Buying something for someone who cares deeply about environmental sustainability could feel counterintuitive (do they really want more stuff?), but there’s actually plenty of local gift options that fit the bill. Peterman’s Boards and Bowls, who sell their wares out of Pinch and their store in Gill, craft food-safe wooden tableware that makes good use of the area’s natural landscape, sustainably.

“We upcyle local wood,” says Peterman’s co-owner Michele Jurado. “Local tree services bring over loads of wood and we make bowls and boards out of it.” The company’s spalted bowls (oval and round) and spalted cutting boards are especially popular for their unique look. “Spalted wood is wood that is decomposing, so when you cut into it it has a lot of beautiful marbling in it.” Jurado says. “It looks a bit like olive wood. People love that.”

If you’re cost-conscious, Peterman’s offers smaller items like wooden salad tongs and cheese spreaders.
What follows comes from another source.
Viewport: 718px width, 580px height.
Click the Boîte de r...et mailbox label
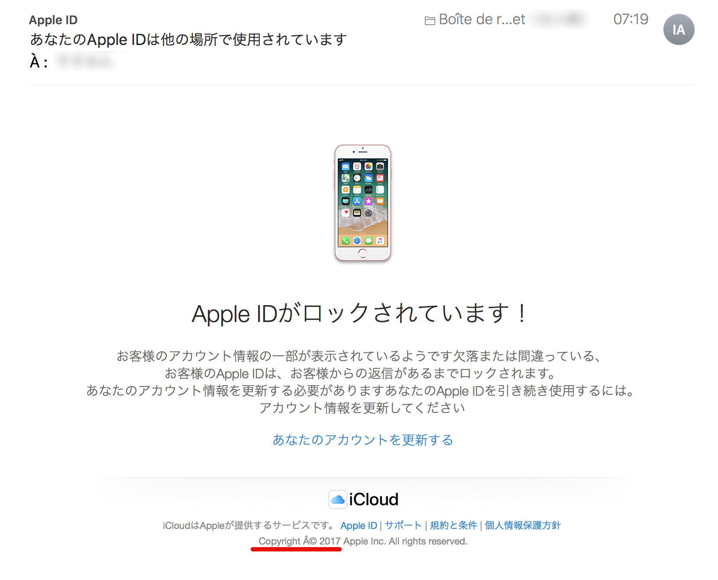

Also, half of the store in Gill is stocked with what the company calls “seconds,” bowls and other items that are slightly defected (too shallow or with a hairline crack, for instance) and can’t be sold at full-price. “People love the seconds,” Michele says.

Still not sure about finding for the perfect piece for the art lover on your list? Make something yourself! Handmade cards are always a good option, say Lex Cornell and Alexis Smith of Guild Art Supply in Northampton. They’re cost-effective, too. “We even carry watercolor postcard kits, and you can just slip one into an envelope and send it off as a gift,” Cornell says.

Guild also sells bags packed with the odds and ends of handmade, screen printed paper in a mix of colors and patterns. “Put a piece of this nice paper on the front of a simple notebook and it looks handmade,” says Cornell.

For the more talented among us, a selection of delicate origami (which has been selling out at Guild this season), or a hand drawn portrait (make sure you get a white gel pen for the eyes) make memorable presents. What could be more thoughtful than something made just for you by someone you care about?

If you’re still on the lookout for the perfect gift, there’s really no better place to be than in the Pioneer Valley, where it’s not only the art that’s in full supply, but the advice you need to guide you through it, too.

And if you’re still not sure, you could always ask for a gift receipt.